I’m thinking of friends who summon up the artist of choice on their Amazon Echo or Google Home devices. Just a few spoken words can produce a playlist for whatever musical genre you want, with surprisingly good sound, all curated by software in the cloud and delivered effortlessly. Home devices are game-changers, and as they infiltrate our lives, we’ll see more disruption of the services we take for granted. Think Netflix, or Hulu, compared to local TV.
Each industry that the internet disrupts has to come up with a strategy for absorbing the best digital tools while retaining its identity, and I think traditional radio still holds many cards. It’s what I turn to when I need something fast, a news flash on what North Korea is up to, or the movement of a hurricane. That’s because most of us spend a lot of time in the car, often in short trips, and a moving vehicle is not a place where drivers need to be looking at screens.
The venue, then, is stable enough. There should always be a place for local radio, with its mix of relevant commercials and updates on traffic and banter among people we might run into in nearby venues. That sense of being among neighbors is something streaming services don’t convey, just as national websites don’t put across an adequate picture of our home towns.

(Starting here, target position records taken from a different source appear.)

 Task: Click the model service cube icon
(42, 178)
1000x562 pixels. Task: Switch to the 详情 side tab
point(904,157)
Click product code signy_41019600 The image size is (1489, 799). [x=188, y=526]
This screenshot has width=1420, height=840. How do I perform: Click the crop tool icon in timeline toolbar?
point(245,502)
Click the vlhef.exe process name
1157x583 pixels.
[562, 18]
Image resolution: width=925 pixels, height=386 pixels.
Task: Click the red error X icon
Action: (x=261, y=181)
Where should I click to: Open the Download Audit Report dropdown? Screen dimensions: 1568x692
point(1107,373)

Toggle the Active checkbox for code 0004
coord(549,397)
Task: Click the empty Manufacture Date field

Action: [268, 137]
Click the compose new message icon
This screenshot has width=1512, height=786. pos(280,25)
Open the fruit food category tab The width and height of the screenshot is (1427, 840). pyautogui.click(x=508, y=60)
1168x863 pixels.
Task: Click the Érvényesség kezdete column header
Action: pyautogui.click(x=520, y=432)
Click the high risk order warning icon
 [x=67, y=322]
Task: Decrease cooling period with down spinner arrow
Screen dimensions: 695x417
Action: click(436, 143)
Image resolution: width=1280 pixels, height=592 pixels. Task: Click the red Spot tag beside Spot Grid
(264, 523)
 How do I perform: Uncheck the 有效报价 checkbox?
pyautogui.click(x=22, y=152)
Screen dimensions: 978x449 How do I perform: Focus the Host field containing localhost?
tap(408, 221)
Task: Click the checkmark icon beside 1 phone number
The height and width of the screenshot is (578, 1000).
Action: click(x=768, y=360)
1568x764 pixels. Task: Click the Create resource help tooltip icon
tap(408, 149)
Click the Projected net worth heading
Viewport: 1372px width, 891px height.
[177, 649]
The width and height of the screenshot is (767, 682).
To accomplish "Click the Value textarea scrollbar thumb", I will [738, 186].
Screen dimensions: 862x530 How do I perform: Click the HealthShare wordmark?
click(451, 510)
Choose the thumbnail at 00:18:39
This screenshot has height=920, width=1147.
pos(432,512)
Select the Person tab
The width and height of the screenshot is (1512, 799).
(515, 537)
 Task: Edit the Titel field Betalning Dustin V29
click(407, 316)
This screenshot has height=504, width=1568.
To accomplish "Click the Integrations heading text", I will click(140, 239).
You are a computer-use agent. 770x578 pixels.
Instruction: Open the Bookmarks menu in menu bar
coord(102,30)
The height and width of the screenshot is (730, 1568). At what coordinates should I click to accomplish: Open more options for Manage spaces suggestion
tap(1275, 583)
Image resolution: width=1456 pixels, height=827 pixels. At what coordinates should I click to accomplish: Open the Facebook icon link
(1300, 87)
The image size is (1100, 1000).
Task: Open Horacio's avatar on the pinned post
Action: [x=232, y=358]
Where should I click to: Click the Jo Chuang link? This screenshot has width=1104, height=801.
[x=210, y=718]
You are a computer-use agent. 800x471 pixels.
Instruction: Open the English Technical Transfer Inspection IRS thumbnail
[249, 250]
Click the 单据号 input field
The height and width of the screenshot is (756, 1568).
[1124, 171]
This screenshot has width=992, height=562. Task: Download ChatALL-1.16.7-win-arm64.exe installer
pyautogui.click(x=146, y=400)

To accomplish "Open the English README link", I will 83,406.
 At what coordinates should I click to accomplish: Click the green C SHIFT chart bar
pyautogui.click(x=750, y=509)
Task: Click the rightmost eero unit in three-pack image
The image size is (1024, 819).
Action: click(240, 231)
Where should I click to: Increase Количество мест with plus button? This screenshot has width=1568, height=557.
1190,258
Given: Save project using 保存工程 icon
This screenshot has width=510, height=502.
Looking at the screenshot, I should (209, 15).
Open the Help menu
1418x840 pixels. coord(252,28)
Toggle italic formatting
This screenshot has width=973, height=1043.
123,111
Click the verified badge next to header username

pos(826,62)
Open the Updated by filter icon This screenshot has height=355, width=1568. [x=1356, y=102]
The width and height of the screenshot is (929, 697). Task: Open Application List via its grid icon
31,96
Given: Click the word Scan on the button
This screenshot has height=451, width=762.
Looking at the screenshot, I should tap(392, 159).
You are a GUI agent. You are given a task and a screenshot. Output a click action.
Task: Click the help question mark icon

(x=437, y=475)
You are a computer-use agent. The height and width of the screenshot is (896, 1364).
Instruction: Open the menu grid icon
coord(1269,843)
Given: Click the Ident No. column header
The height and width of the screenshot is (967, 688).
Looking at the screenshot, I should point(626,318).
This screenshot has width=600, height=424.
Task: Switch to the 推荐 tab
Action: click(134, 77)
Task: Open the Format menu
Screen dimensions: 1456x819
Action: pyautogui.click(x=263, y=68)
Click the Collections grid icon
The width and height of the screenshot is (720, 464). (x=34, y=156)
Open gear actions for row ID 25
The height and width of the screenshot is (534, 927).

Music is what commercial radio thrives on, but the digital train is approaching the intersection. Going forward, traditional radio will have to supplement its offerings with streaming and other digital options, while moving away from the music-discovery model that the internet has so thoroughly disrupted. A digital model focusing on local talk and connection to personalized services is evolving that redefines the DJ and should be fertile ground for start-ups to explore.